The concentrations of elements in the cells were estimated using total cell volume and are hence not to be considered as the concentration of free ions in the free cellular water space or osmotic volume of the cells. The volume occupied by the dry matter in the cells, ionic strength, and binding of ions to organic components and macromolecules will have to be considered to estimate the concentration of free ions in the cells. We are at present not aware of any method that could give analytical support for such calculations.

Mg2+ is the most abundant divalent cation in living cells and influences a variety of cellular processes. By binding to substrates, enzymes and cell constituents (for example, ribosomal subunits and membranes) it stabilizes these structures, and by interacting with enzyme–substrate complexes, serving as a cofactor with ATP, and influencing conformational changes of enzymes it affects enzyme activity (Stendig-Lindberg, 2001). Despite its important role in the physiology of bacteria, little is known about Mg2+ transport and homeostasis (Smith and Maguire, 1998; Moncrief and Maguire, 1999). However, by being related to stability and activity, cellular Mg2+ concentration could be a signature for dormancy of cells.

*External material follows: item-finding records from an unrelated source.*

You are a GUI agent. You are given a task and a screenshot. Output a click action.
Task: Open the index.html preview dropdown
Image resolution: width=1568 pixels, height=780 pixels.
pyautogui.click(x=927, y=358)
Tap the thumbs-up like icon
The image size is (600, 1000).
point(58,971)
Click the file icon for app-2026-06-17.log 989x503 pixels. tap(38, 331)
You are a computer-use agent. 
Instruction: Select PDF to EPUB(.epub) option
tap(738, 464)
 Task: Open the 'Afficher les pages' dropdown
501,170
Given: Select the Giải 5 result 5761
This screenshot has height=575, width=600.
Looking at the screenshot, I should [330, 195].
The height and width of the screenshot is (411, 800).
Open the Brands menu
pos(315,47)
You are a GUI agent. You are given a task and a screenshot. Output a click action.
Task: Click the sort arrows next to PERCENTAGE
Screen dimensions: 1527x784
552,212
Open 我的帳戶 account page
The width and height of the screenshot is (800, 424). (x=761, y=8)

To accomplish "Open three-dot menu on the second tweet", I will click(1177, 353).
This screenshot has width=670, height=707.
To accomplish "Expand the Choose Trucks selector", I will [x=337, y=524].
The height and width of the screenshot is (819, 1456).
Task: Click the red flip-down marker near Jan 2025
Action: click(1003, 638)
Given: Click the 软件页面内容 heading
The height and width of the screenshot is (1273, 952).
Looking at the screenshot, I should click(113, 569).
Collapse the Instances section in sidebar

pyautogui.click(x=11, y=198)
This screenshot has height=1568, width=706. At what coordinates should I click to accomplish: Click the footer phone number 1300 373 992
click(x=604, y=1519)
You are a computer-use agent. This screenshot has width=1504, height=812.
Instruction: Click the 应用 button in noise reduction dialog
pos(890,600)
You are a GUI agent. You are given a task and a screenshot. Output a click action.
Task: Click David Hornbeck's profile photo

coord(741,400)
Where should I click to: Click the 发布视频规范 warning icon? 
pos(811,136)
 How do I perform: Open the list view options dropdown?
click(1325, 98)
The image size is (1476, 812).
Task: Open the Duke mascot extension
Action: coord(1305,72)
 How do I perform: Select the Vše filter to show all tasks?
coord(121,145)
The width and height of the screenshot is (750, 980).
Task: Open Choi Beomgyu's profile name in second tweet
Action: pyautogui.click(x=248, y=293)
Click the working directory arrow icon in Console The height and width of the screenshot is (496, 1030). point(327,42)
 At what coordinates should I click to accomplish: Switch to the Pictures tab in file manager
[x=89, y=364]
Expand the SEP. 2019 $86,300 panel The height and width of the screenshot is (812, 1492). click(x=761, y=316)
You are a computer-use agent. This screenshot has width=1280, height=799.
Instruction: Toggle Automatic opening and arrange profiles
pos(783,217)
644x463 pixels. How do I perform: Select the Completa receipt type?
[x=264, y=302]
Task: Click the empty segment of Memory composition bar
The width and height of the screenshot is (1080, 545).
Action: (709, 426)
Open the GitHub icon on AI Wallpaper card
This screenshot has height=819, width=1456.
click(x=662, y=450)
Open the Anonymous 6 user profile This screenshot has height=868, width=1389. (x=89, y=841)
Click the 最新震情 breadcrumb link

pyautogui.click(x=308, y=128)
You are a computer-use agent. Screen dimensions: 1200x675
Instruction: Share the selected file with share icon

Textbooks in microbial physiology do not mention Mg2+ as an osmotically important solute in bacterial cells, and there are few reports suggesting Mg2+ to be involved in cellular osmoregulation in bacteria (Tuomi et al., 1995; Fagerbakke et al., 1999). Most experiments carried out to study osmotic properties in bacteria have been performed in batch cultures with sufficient nutrients available. Cells grown under these conditions may not be representative of cells living under oligotrophic conditions in seawater. The work presented here points at Mg2+ as an important osmolyte in native marine bacteria.

Marine bacteria are moderately halophilic, requiring sodium for growth, and this Na+ requirement has been suggested to define them as a group (Oh et al., 1991). Some marine bacteria have been shown to possess a respiration-dependent primary sodium pump, and also to have NADH oxidase requiring Na+ for maximum efficiency (Oh et al., 1991). Thus, the elevated Na+ levels we observed in the carbon-supplemented microbial communities may be related to the active metabolism of the cells, as well to the role of sodium as an osmolyte.

In this study we have reported a previously unknown physiological response to carbon limitation in marine bacteria. The response is detectable as an intracellular increase in concentration of Mg2+ up to 940 mM, which is 4–5 times higher than the concentration found in C-sufficient cells. It is tempting to speculate that this response is linked to the need for an osmoregulation based on inorganic compounds during C-starvation. As the response appears to be a universal feature of marine bacteria, the [Mg2+]/[Na+] ratio may serve as a diagnostic tool for identifying the C-limitation status in natural samples, and accordingly might lead to a more thorough understanding of the carbon cycle in marine environments.